From all the above emerges the Git category. The usefulness of this representation is a whole different problem, but I am guessing that various operations, e.g. merging, rebasing, defining submodules or other useful operations that haven't been yet designed into state of the art DVCS, can be represented as monadic actions. This of course would involve answering deeper questions, such as what is an endofunctor in the Git category, but for the sake of brevity we will stop this train of thought here.

Exercise: The Blockchain category, analogy with DVCS

The blockchain is a database design coming from Bitcoin11. Although the idea was conceived specially for implementing a new form of representing money, its uses may theoretically go beyond that, into other distributed systems and applications.

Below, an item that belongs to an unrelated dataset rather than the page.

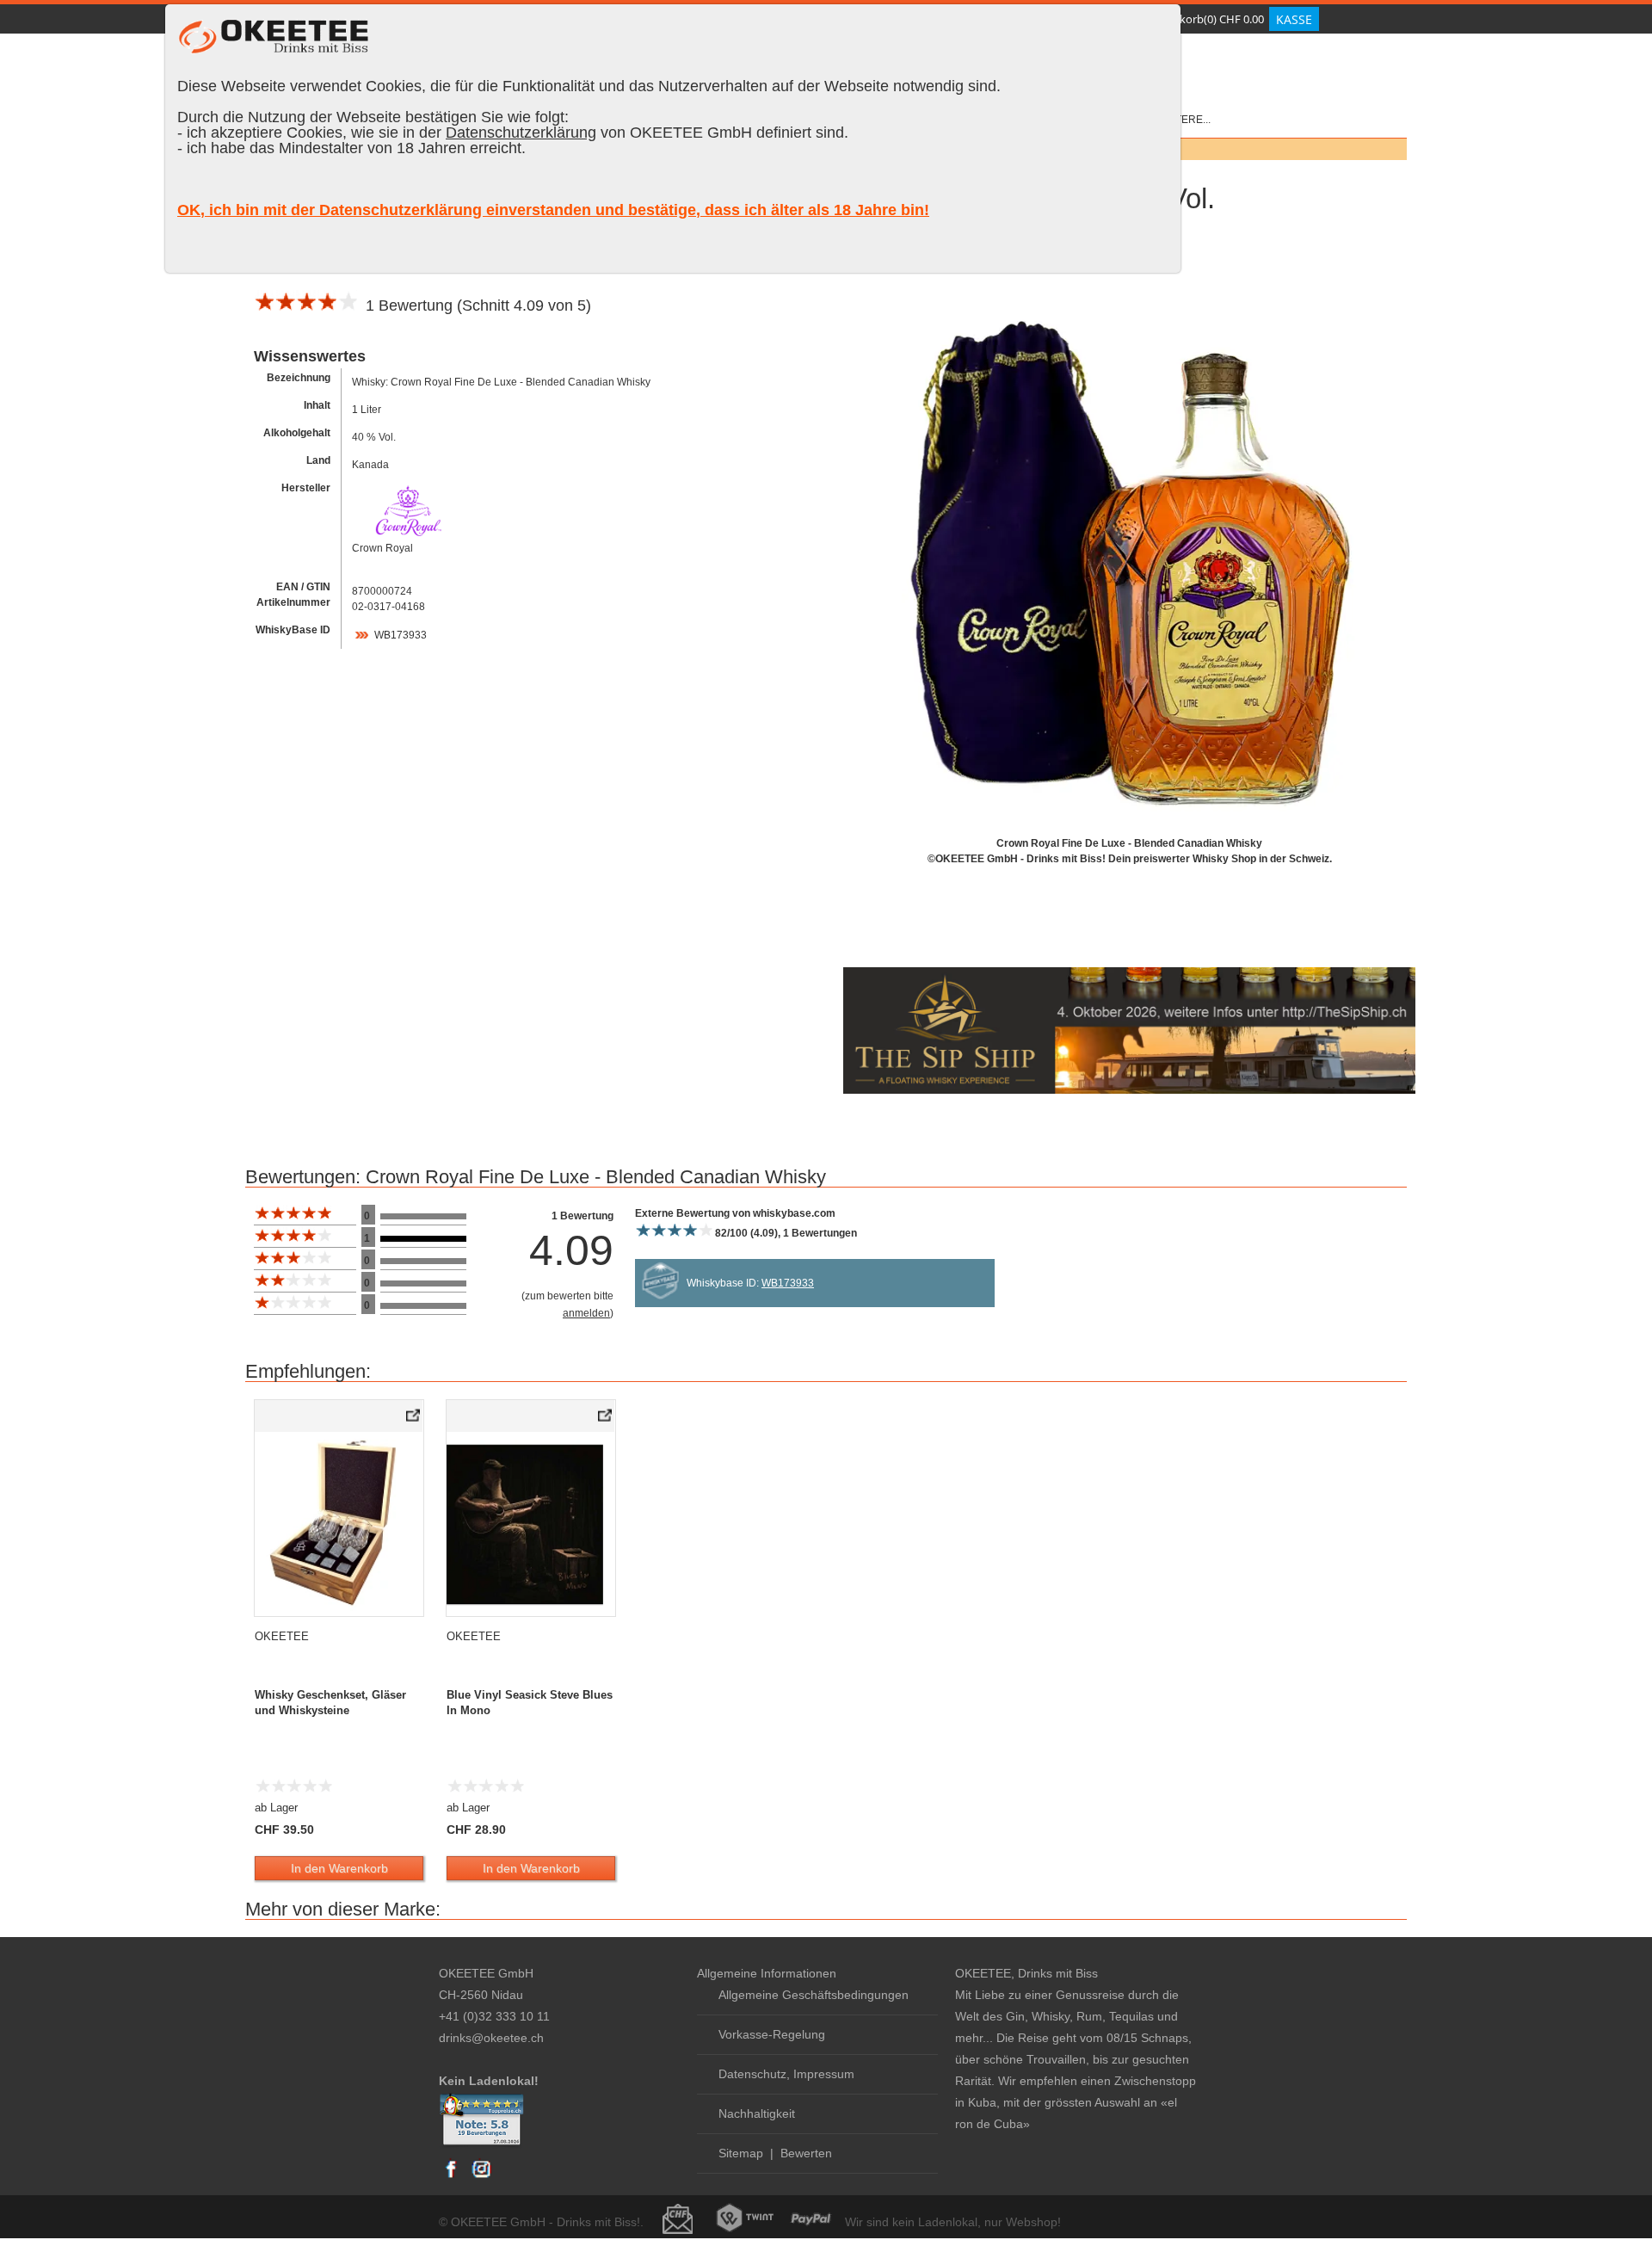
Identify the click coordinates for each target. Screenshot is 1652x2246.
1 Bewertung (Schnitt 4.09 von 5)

Simply put, the blockchain is a distributed chain of transactions. It is distributed in the sense that all the participants, e.g. in the Bitcoin system, should hold a copy of it. It contains transactions, that is, statements that a certain piece of information, e.g. money in Bitcoin's case, is transferred from one participant to the other, in the broad sense that a "participant" is the same thing as an account. Transactions, and more specifically parent transactions, are identified by their hashes.

There is an immediate analogy between VCS and blockchains. The categorical likeness of the two follows from that directly: in both cases, system states are objects and transitions between states are arrows; in both cases, arrow composition is representable and both allow the existence of a conceptual identity transaction. This shows that the architectural differences between the two are very few.

The design and implementation differences are in the details. Transactions are inserted in the blockchain by a consensus protocol; in Git, the policy for insertion is determined by the computing systems where the bare repositories are stored. Git transactions are independent of their content, containing anything from source code to binary data; blockchain transactions have a more restrictive format, depending on their application.

In theory one could generalize databases12 using categories. These examples show that category theory is or could be, among other mathematical abstractions, very useful to defining software both architecturally and at the implementation level. Given that software developers are faced with the pain of building robust and/or resilient systems in a context where software verification and specification doesn't scale, such abstractions are (arguably) needed now more than ever.

  1. Awodey, Steve. Category theory. Vol. 49. Oxford University Press, 2006.

  2. The Holy Trinity

  3. Typeclassopedia

  4. In the broadest sense of the word "science", that coming from its Latin root, where its meaning overlaps with that of "knowledge".

  5. Russell's paradox, for example.

  6. Univalent Foundations Program. Homotopy Type Theory: Univalent Foundations of Mathematics. Univalent Foundations, 2013.

  7. Which, by the way, they aren't. Fortunately the basic properties of the SHA-1 hash make collisions highly improbable, and in theory one could devise a (D)VCS commit addressing scheme that completely avoids this problem.

  8. I am deliberately avoiding to see repositories as collections of files, as this would make our definition a lot more complicated.

  9. This is not an easy problem, as seen in Commit Often, Perfect Later, Publish Once.

  10. There is an interesting mention to be made here regarding merge conflicts. In mathematical terms, this only tells us that the "minimal diff" doesn't provide a full mesh of mappings between repository states.

  11. Nakamoto, Satoshi. "Bitcoin: A peer-to-peer electronic cash system." Consulted 1.2012 (2008): 28.

  12. Transactions are of particular interest to us in this post, but other aspects such as relational algebra could be seen as a particular case of categories. See "Category Theory as a Unifying Database Formalism" for more details.